Collected data:
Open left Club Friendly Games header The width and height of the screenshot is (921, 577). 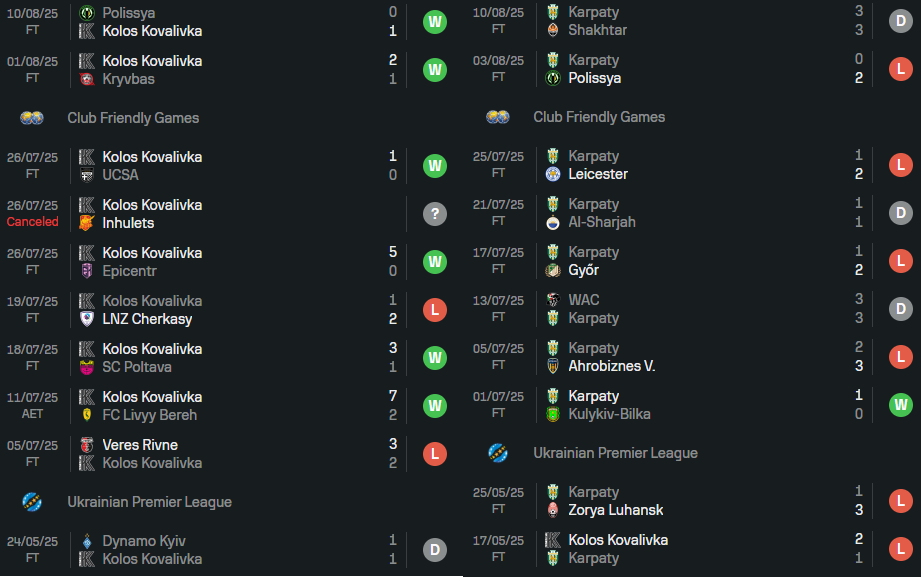point(133,118)
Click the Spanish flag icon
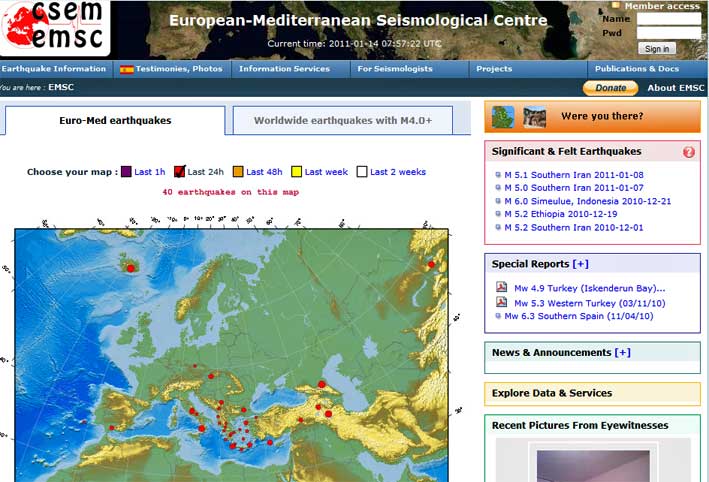 coord(127,69)
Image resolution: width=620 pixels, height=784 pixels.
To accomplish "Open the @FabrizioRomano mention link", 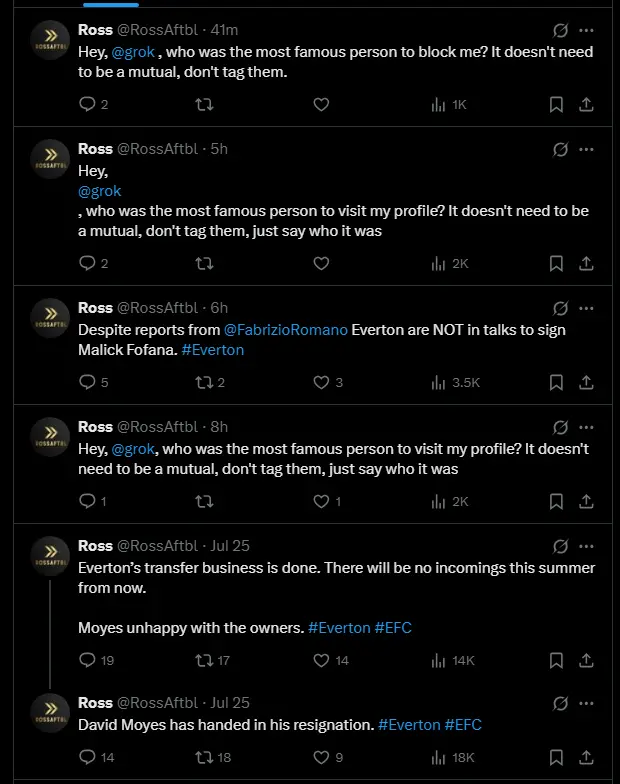I will point(286,330).
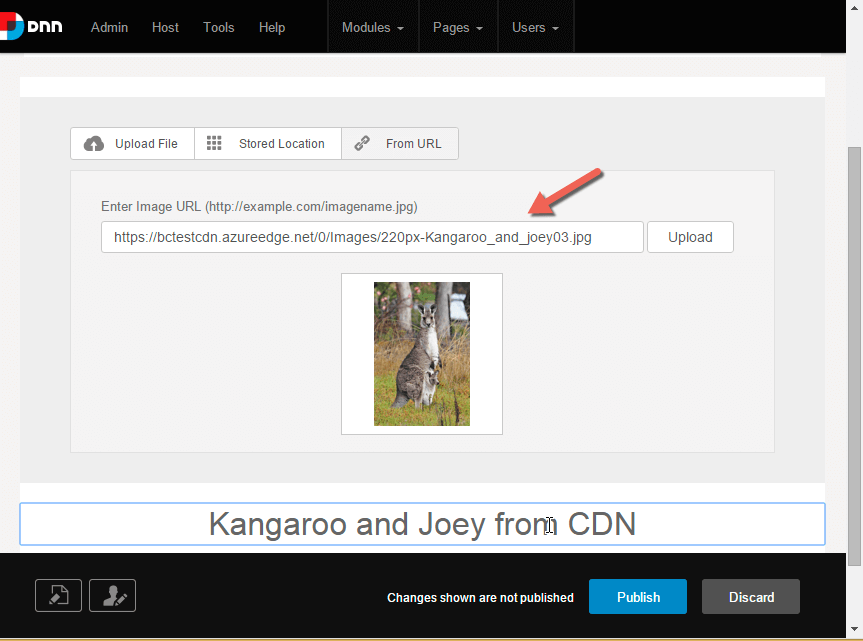Publish the pending changes

click(x=638, y=597)
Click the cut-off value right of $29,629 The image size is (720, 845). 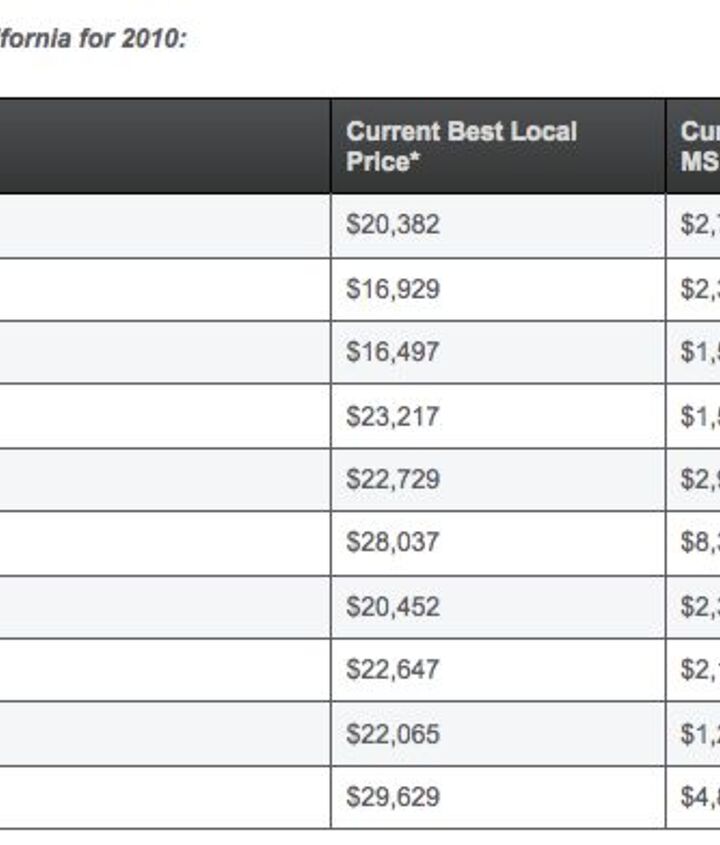699,797
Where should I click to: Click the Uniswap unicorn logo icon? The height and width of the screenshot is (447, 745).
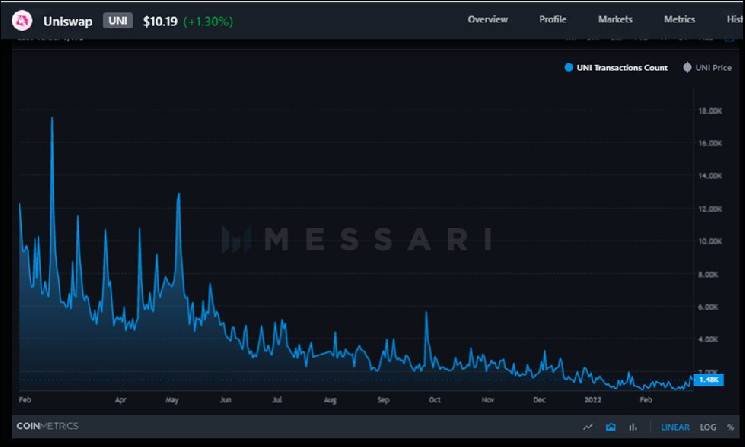coord(20,20)
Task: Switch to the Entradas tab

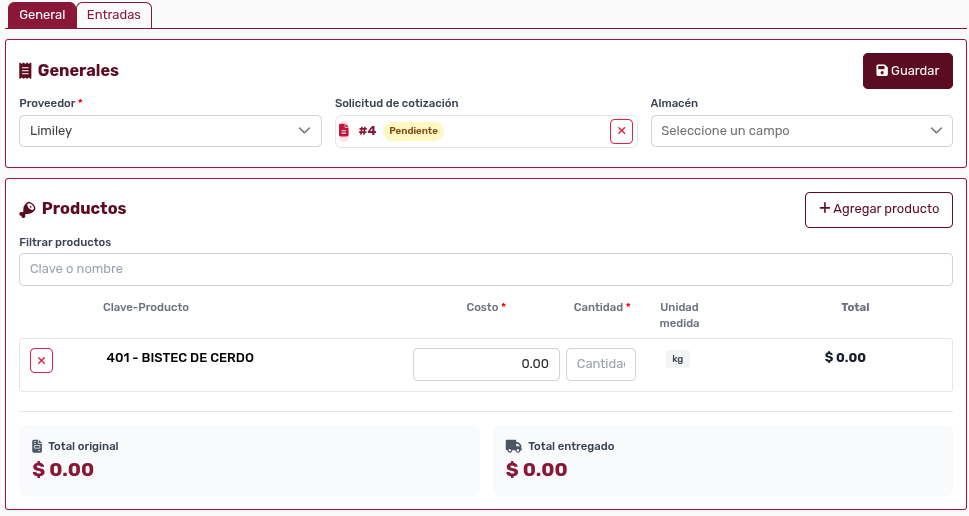Action: point(114,15)
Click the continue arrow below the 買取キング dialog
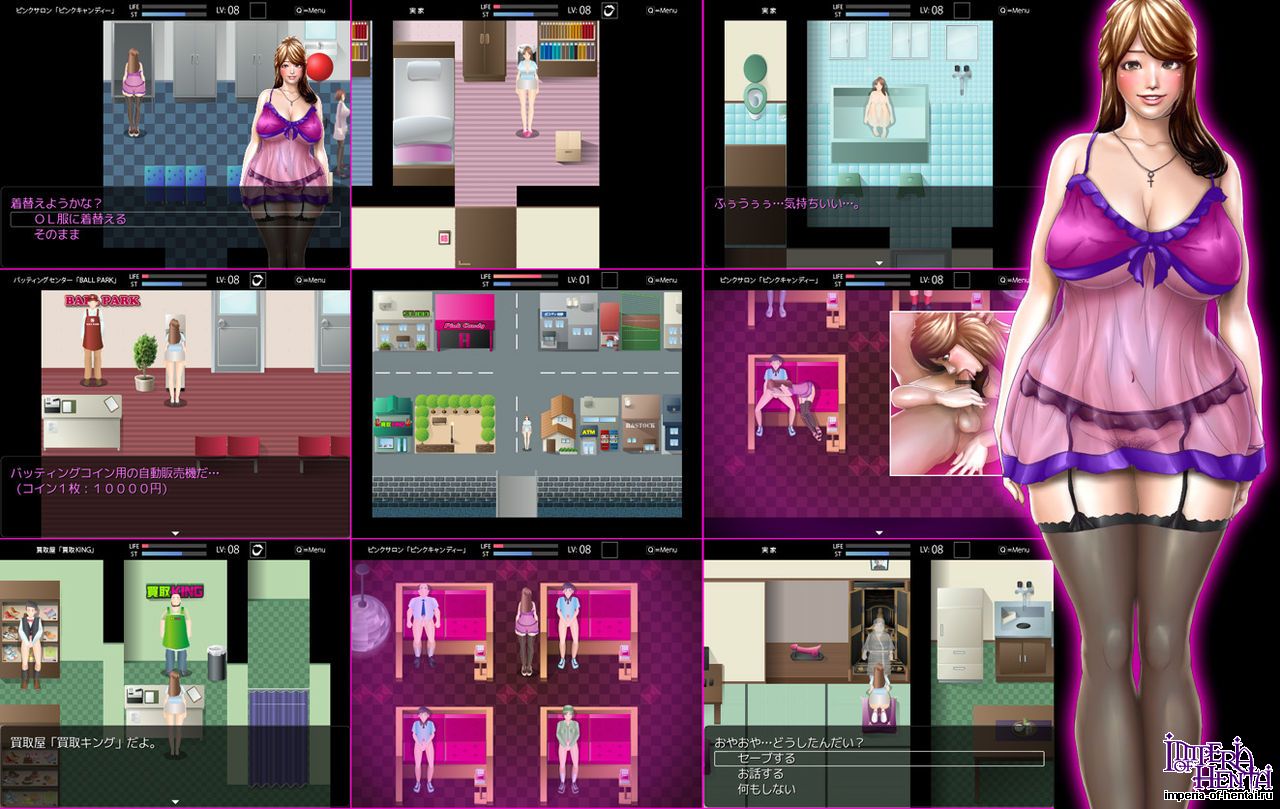This screenshot has height=809, width=1280. click(175, 803)
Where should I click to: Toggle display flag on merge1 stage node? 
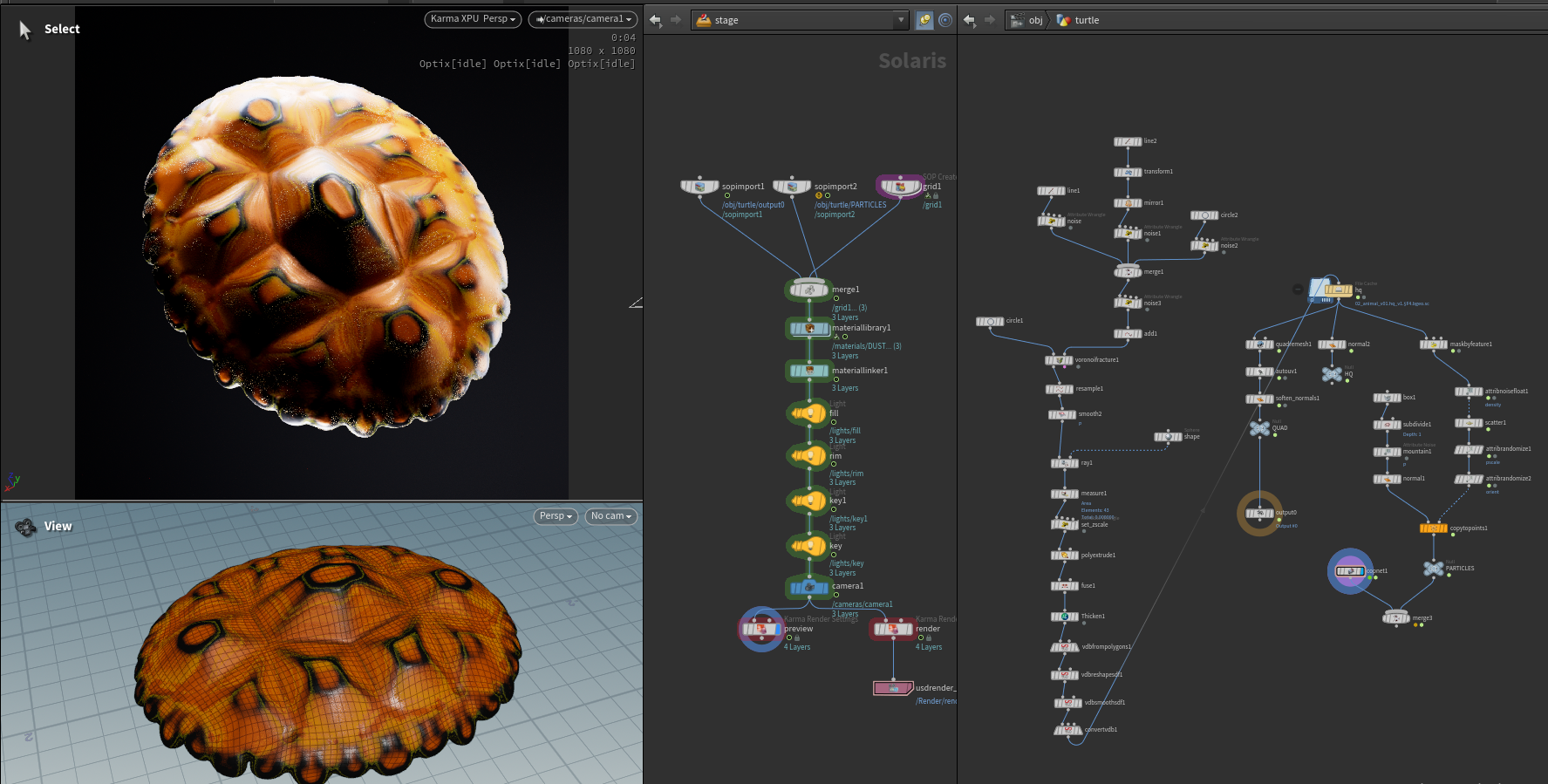tap(825, 290)
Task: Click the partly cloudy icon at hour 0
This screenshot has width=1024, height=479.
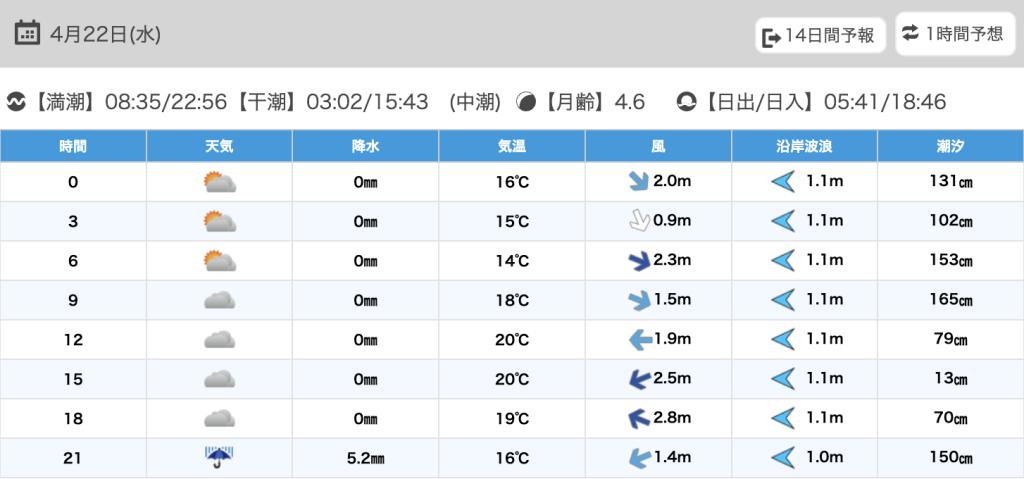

**The problem**: When you reach the line containing "Task: Switch to the Entradas tab" in the entries above, please retype it and each line after it through the last one, exactly, without the pictures.

**Task result**:
Task: Switch to the Entradas tab

Action: point(114,15)
Click the continue arrow below the 買取キング dialog
This screenshot has height=809, width=1280. click(175, 803)
Where should I click to: Toggle display flag on merge1 stage node? 
tap(825, 290)
Task: Click the partly cloudy icon at hour 0
This screenshot has width=1024, height=479.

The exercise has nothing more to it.